◆ The exercise ◆
Pick out every line in the listing that contains the string "order" and copy each such line.

◆ Data lines ◆
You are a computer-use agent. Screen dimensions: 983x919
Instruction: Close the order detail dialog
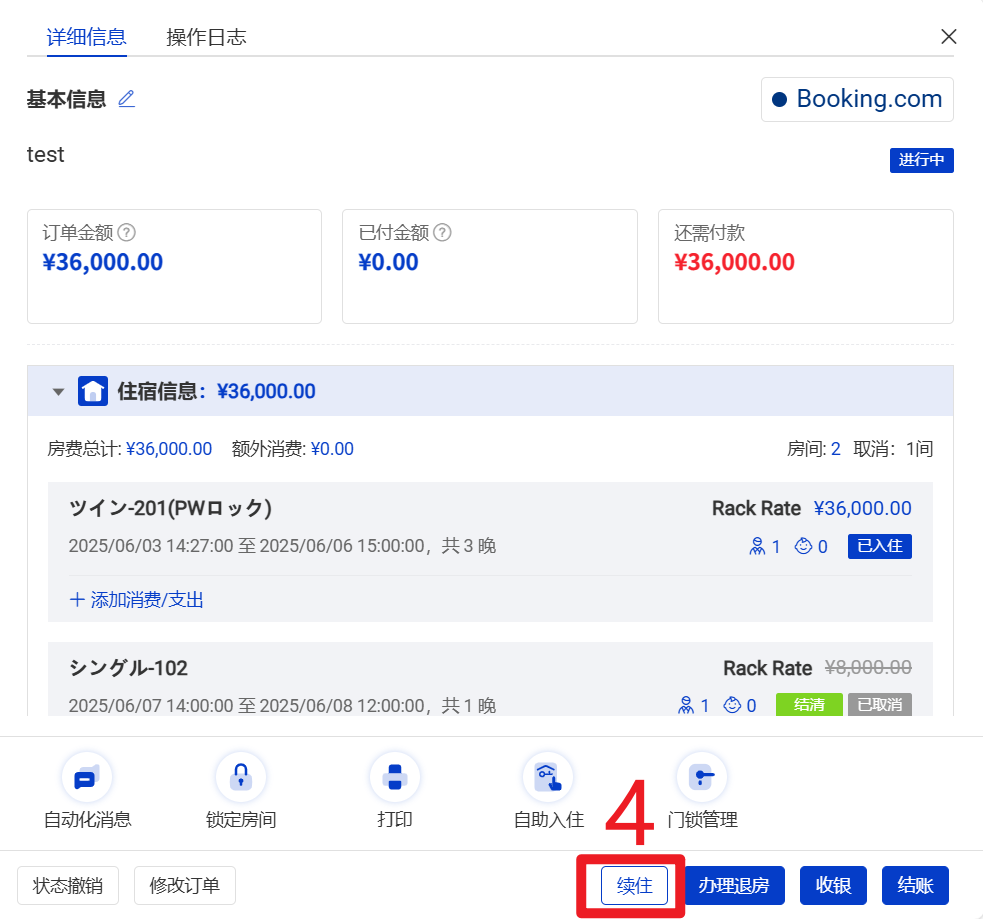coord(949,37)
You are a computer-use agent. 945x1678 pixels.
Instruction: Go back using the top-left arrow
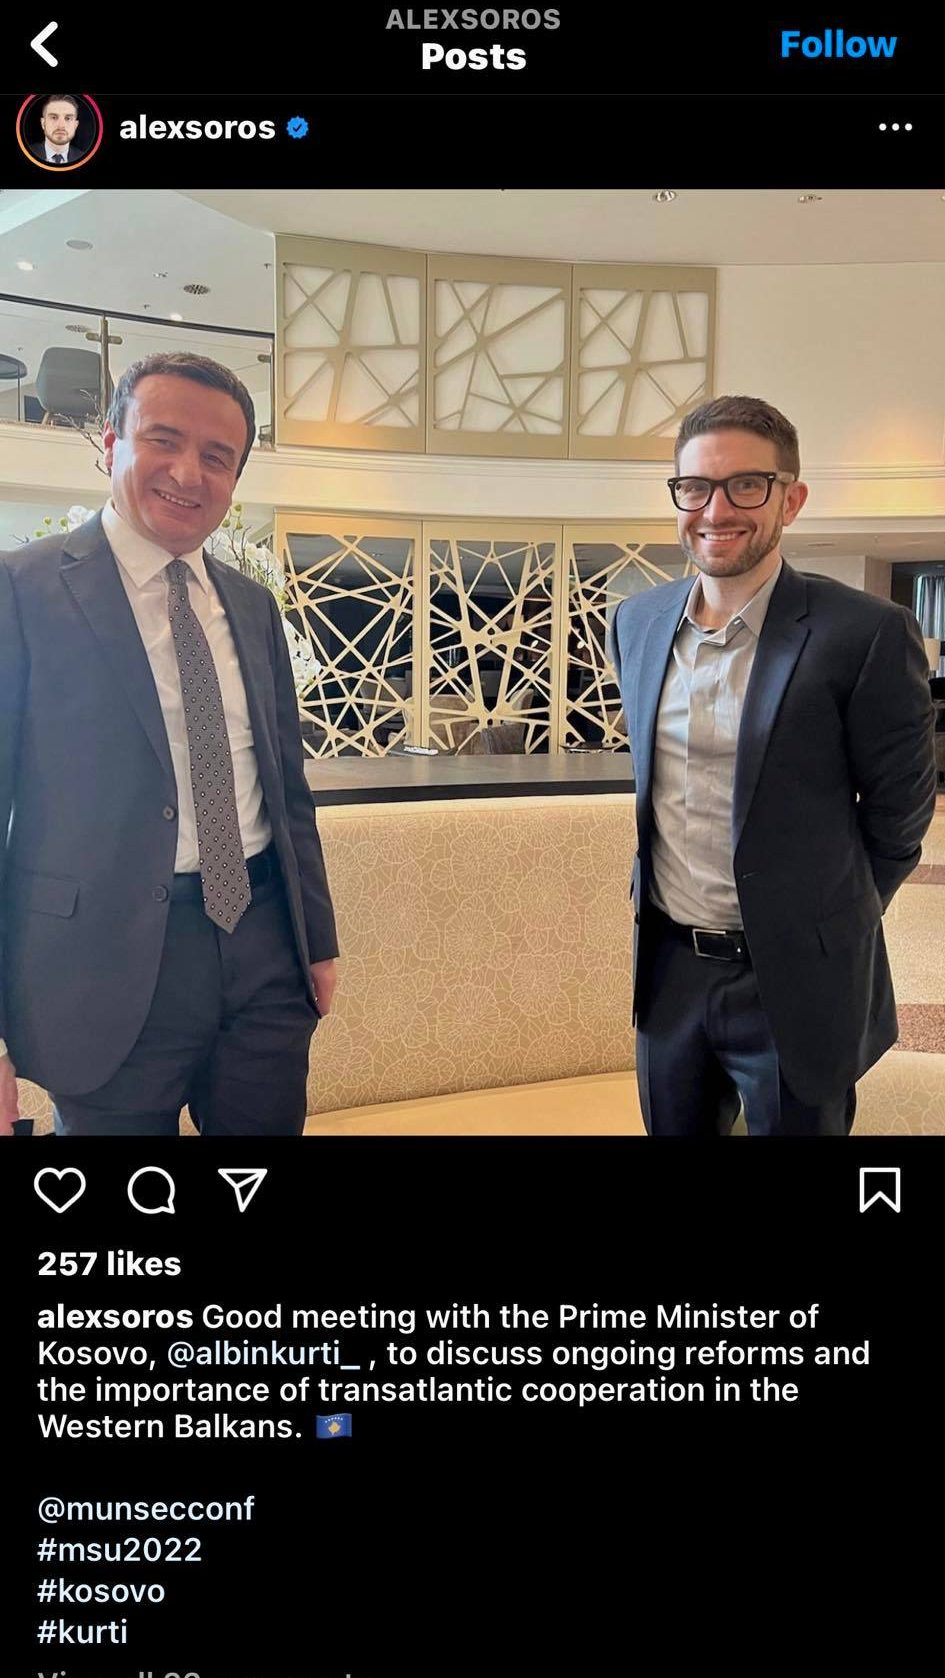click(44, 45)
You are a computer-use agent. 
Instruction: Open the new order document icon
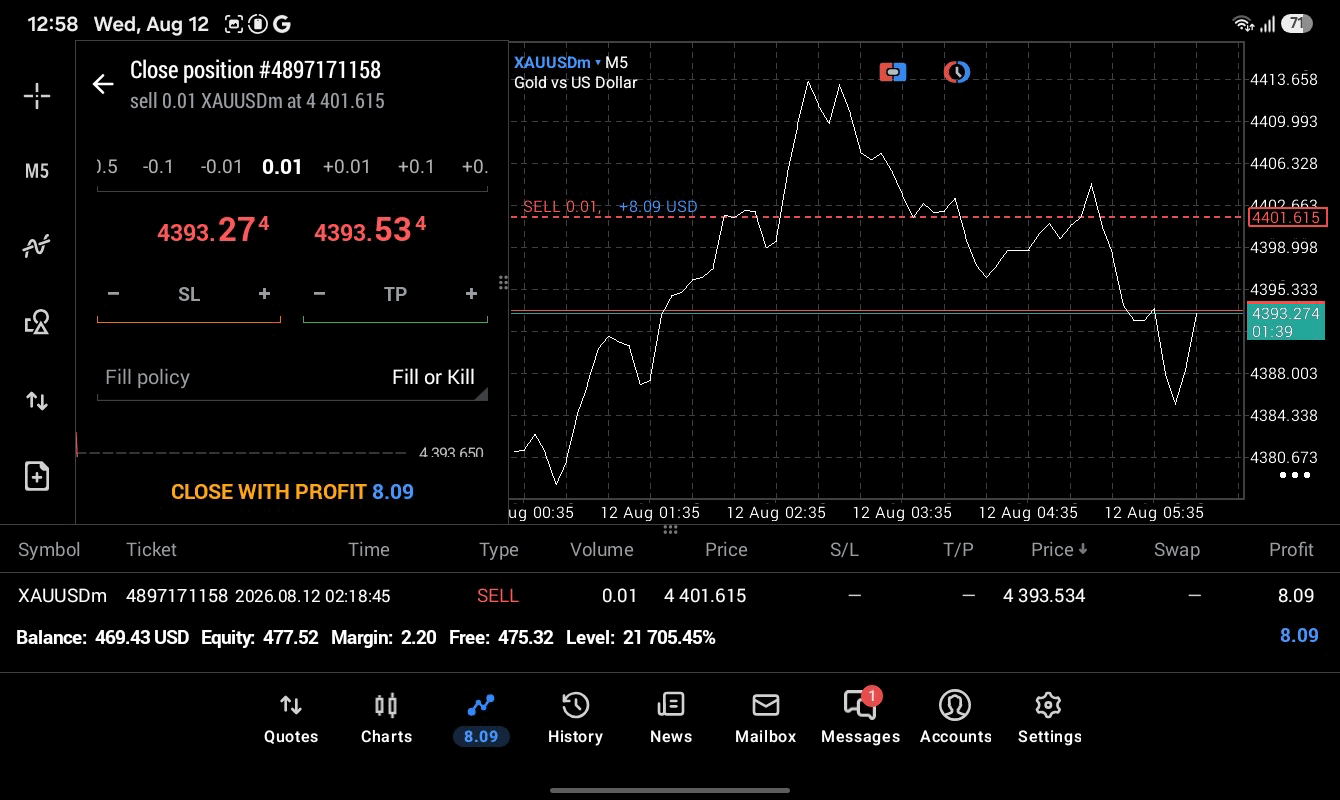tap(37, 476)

◆ Full output ◆
Instruction: Close the order detail dialog
Instruction: Open the new order document icon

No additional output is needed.